WemInnen genausoInnen gehtInnen mögInnen mirInnen gebInnen grünInnen StricherlInnen.


bösartiger gutmensch 
20.12.2008 17:40
es ist besonders dadurch unleserlich,

weil die vorgeblichen neutralisierer und antidiskriminierer nicht in der lage sind, ihre geschlechtsneutralisierung konsequent durchzuziehen. dann muss man bei jeder einseitigen geschlechtsnennung nachdenken, ob das nun absicht war oder das weibliche geschlecht doch einfach nur vergessen wurde.

ich hab bspw ein buch, in dem wird beschrieben, wie schauspielerInnen im theater in den zuschauerraum gegangen sind.

ist das nun ein raum, in dem nur männer sitzen dürfen? warum ist das so? oder waren nur an diesem abend nur männer drinnen? warum soll das so gewesen sein? oder wars doch einfach nur ein versehen?

und während ich darüber nachdenke, merke ich, dass der eigentliche inhalt des textes komplett in den hintergrund rückt.

Management Quatscher
25.12.2008 12:54

Sie müssen eben vor der Verwendung jedes Wortes "prüfen", ob nicht doch irgendwo eine Frau anwesend war.

Sie werden für das Verfassen eines Textes dann sehr lange brauchen, es wird teilweise unmöglich sein, herauszufinden, ob eine Frau anwesend war.

Wenn Sie zum Beispiel über eine Versammlung der Bürger im Wiener Rathaus am 12. April des Jahres 1435 schreiben ... müssten Sie herausfinden, ob damals nicht doch auch eine Frau anwesend war, weil dann müssten Sie statt Bürger BürgerInnen schreiben.

Das wird mühsam.

AuF1
20.12.2008 13:27

Der Artikel "Werfen Sie bloß dieses Bankerlatein über Bord" schreit geradezu nach Kommentar eines Management Quatschers.

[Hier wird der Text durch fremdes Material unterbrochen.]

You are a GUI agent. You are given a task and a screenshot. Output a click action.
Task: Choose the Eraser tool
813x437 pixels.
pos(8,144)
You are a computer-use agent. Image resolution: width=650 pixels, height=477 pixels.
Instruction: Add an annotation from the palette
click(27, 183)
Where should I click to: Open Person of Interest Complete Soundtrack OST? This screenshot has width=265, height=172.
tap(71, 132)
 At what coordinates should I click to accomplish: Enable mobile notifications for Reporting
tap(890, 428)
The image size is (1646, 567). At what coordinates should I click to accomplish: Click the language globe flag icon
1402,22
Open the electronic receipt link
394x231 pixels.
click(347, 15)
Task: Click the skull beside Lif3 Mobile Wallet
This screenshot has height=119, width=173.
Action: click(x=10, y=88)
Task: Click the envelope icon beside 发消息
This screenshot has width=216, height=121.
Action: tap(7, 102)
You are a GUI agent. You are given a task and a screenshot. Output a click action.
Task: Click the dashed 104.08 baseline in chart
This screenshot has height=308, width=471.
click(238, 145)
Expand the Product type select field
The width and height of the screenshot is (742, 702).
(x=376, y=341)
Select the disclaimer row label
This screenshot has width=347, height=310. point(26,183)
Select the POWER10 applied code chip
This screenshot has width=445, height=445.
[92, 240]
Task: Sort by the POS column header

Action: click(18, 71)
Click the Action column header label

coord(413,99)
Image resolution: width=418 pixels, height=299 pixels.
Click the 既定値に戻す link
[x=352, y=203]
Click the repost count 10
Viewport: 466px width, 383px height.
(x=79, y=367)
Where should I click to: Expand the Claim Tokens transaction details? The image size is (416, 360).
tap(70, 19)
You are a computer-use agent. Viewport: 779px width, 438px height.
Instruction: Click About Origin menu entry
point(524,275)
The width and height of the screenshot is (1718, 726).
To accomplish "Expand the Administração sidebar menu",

http://derstandard.at/?url=/?re... anzmaerkte

Birgit Fischel
19.12.2008 21:11
find ich gut

freu mich schon auf den ersten Artikel in dem von Terroristinnen und in Bezug auf die Bankenkrise von Managerinnen die Rede ist.

Träume sind Schäume
20.12.2008 00:12
Ich frag mich immer

Woher bekommen die eigentlich die Fördergelder für so einen Blödsinn(meine Meinung) in Zeiten einer heraufkommenden Wirtschaftskrise?
Angst muss vor den PC-Fetischisten keiner wirklich haben.
Ihr Problem ist, dass das Modell in eine freie Gesellschaft nicht passt, wenn es genug Leuten auf die Nerven geht, verschwindet der Sprachkode halt wieder.

Club-der-dichten-Toten
19.12.2008 19:22

Ich pfeif auf den grassierenden pc Wahn.
Soll doch jeder machen was er will, aber bitte bitte lasst's mich damit zufrieden.

arthur12
19.12.2008 18:23
politisch korrekt

eine abgedroschene, kein Argument notwendig habende, beschissene Killer-Phrase.

Mat Schreiber
19.12.2008 18:17
haben wir keine wichtigeren probleme

....achja: ob die schreiberin wirklich vorstand ist, konnte ich nicht nachvollziehen. im impressum steht nicht, dass es sich bei pma um eine ag handelt. (ecg und medg lassen grüßen).

Martin Hiltmann
20.12.2008 16:34
Vorständin...

... wäre sie vermutlich. Niemals Vorstand.

Karl Krammer
19.12.2008 21:04
die "Projekt Management Austria" ist ein Verein

und eine Frau Brigitte Schaden ist als Vorsitzender der Geschäftsführung im Vereinsregister eingetragen. Die ZVR-Zahl 614046938 im Impressum anzugeben, würde die Suche danach erleichtern. Ein Verein hat in Österreich keinen "Vorstand", sondern eine Geschäftsführung nach §§5,6 VerG. Nur das deutsche BGB spricht im §26 von einem Vorstand, den ein Verein zwingend haben muß. In Österreich dürfte es trotzdem Usus sein, die Geschäftsführung auch als (Vereins)Vorstand zu bezeichnen. Ob es zulässig ist, als Verein im Geschäftsverkehr ohne einen kennzeichnenden Zusatz aufzutreten, weiß ich nicht (eine AG oder GmbH muß das ja in ihrem Firmennamen kenntlich machen), da es diesen PMA-Verein aber schon seit 1973 gibt, wird es wohl so passen.

Peter Putzer
22.12.2008 11:07

Tatsächlich haben Verein gemäß dem österreichischen Vereinsgesetz ein "Leitungsorgan" - wie dieses zu benennen ist, legt das Gesetz nicht fest (§ 5 Abs. 1 leg. cit.). Die Überschrift "Geschäftsführung, Vertretung" des § 6 leg. cit. beschreibt bloß die Vertretungsbefugnis für den Verein.